> Datensätze
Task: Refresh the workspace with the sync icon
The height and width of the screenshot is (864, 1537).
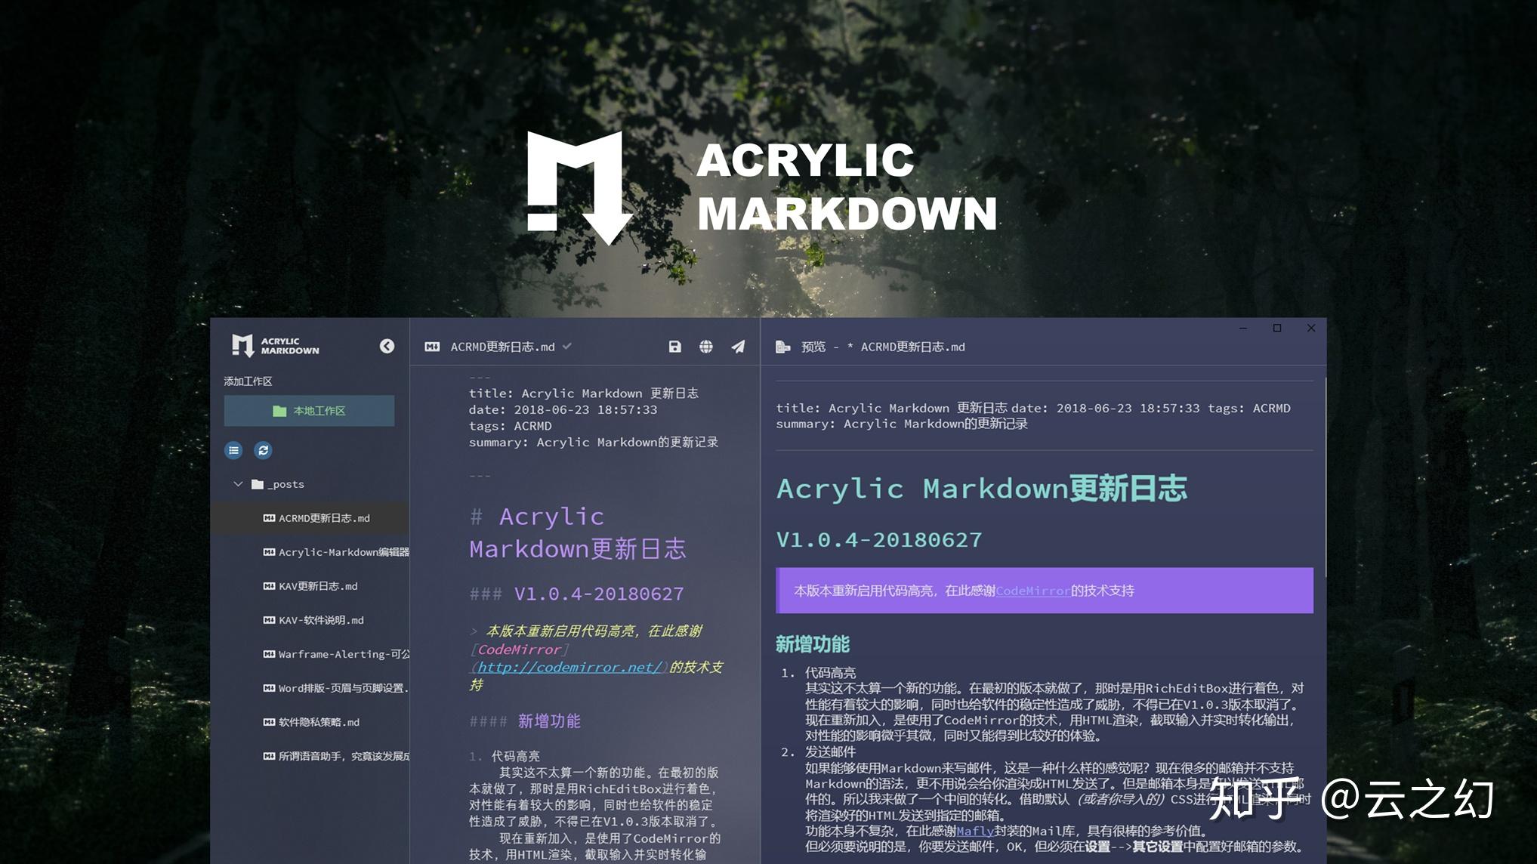Action: click(x=263, y=450)
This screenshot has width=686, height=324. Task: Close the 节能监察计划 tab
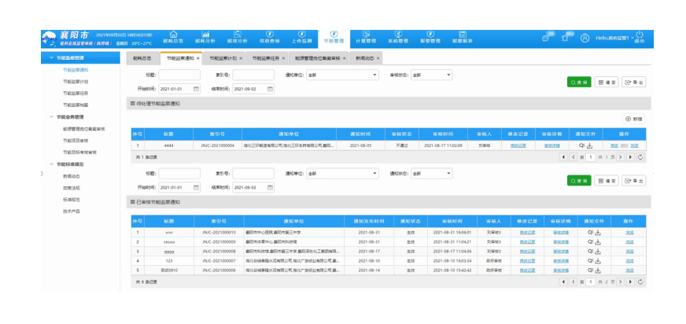pos(241,58)
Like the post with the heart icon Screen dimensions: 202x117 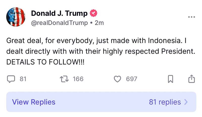tap(118, 79)
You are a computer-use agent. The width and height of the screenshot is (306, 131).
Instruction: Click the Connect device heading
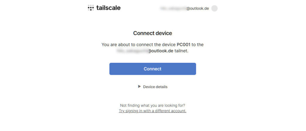tap(152, 33)
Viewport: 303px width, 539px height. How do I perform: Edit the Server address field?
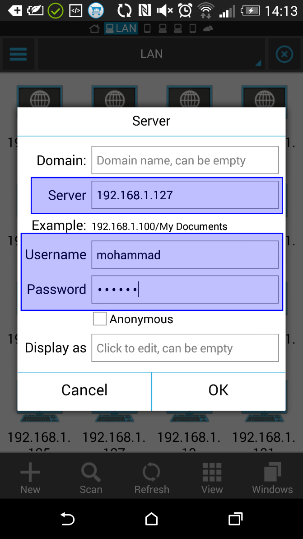[185, 195]
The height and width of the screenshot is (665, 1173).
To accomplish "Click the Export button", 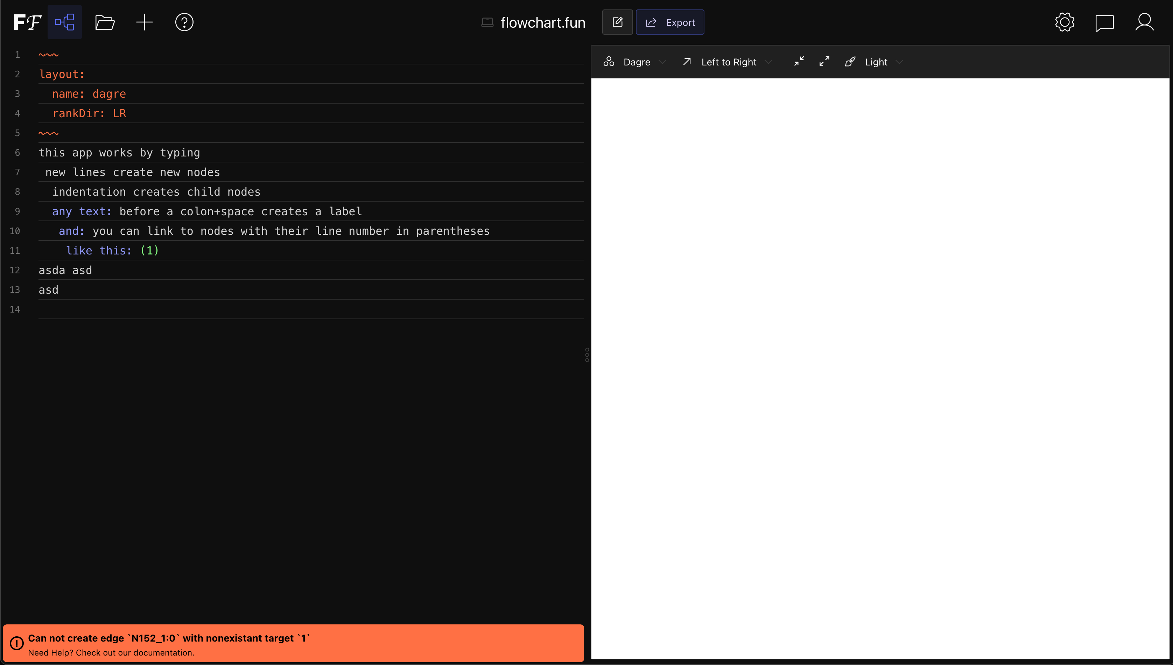I will pos(670,22).
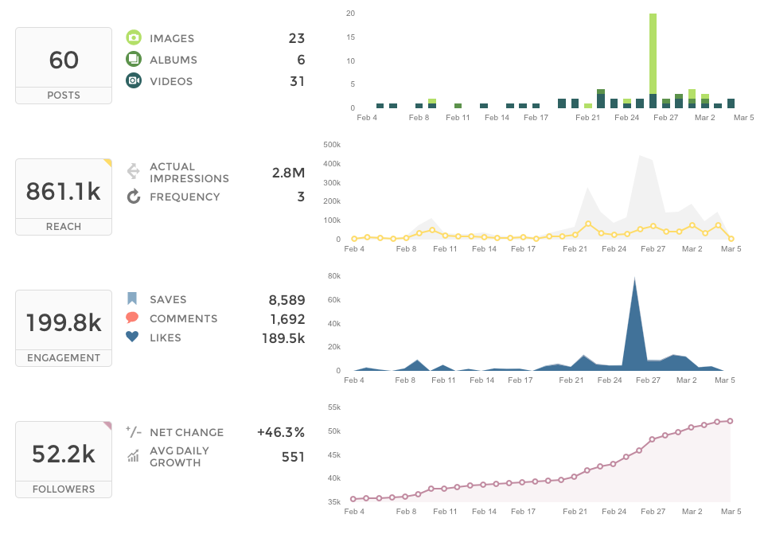Screen dimensions: 768x538
Task: Click the Albums stack icon
Action: (x=134, y=60)
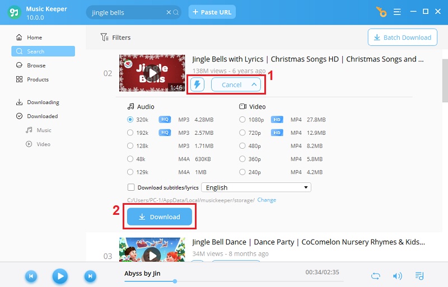Mute audio with the speaker volume icon
The width and height of the screenshot is (448, 287).
coord(397,276)
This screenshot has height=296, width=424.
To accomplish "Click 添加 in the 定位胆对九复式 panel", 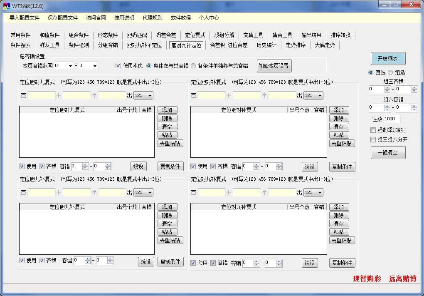I will [x=167, y=110].
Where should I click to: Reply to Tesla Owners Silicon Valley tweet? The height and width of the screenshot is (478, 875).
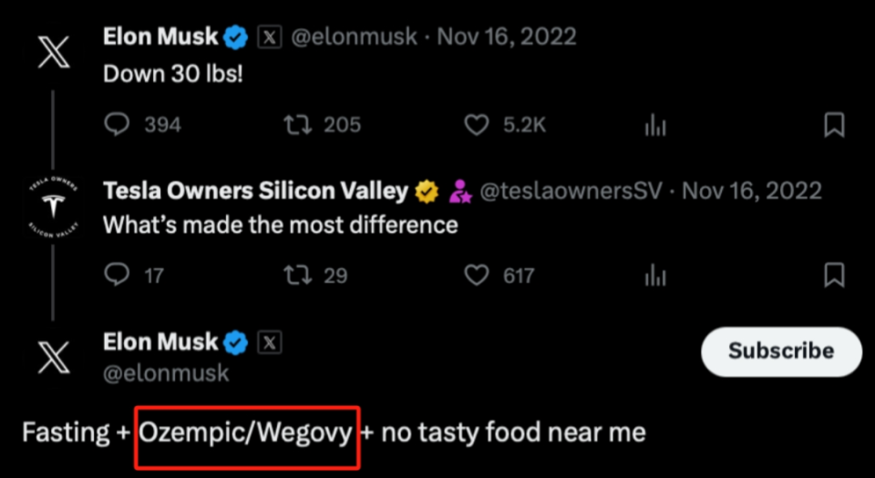click(x=118, y=274)
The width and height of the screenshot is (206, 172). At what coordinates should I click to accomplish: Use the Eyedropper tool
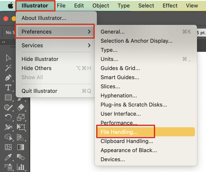[8, 157]
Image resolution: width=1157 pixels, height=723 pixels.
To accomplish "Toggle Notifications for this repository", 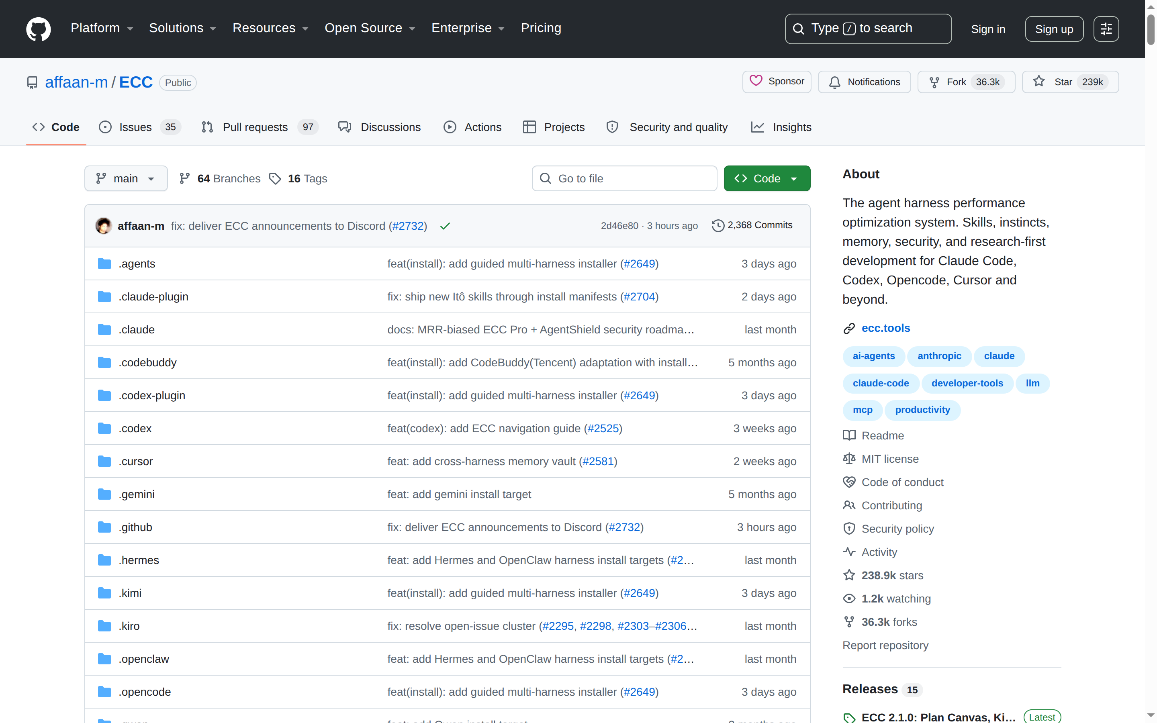I will pyautogui.click(x=864, y=82).
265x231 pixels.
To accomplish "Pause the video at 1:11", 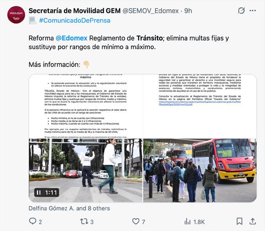I will 39,192.
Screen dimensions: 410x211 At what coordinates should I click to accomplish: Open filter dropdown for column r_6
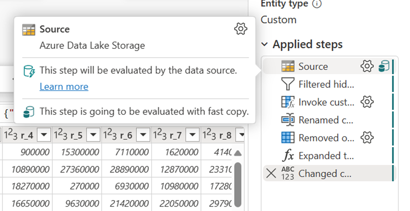[143, 135]
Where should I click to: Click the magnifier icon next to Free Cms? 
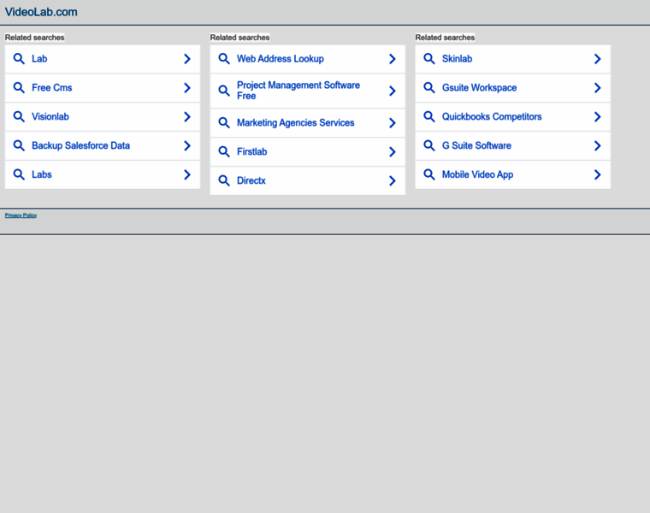(19, 88)
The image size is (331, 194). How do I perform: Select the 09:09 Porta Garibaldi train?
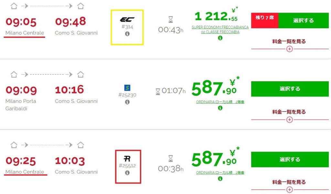(290, 89)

> Schriftliche Aufgabe
Such oben alle Zeilen heraus, in denen das Wort „what“ vorkommt, und schreib jede davon ab. Groß- und Kleinschreibung zählt dabei.

> Antwort zur Aufgabe
The width and height of the screenshot is (206, 172). At what coordinates should I click to accomplish: Use the Eyedropper tool
Screen dimensions: 410x211 At what coordinates should I click to accomplish: Open filter dropdown for column r_6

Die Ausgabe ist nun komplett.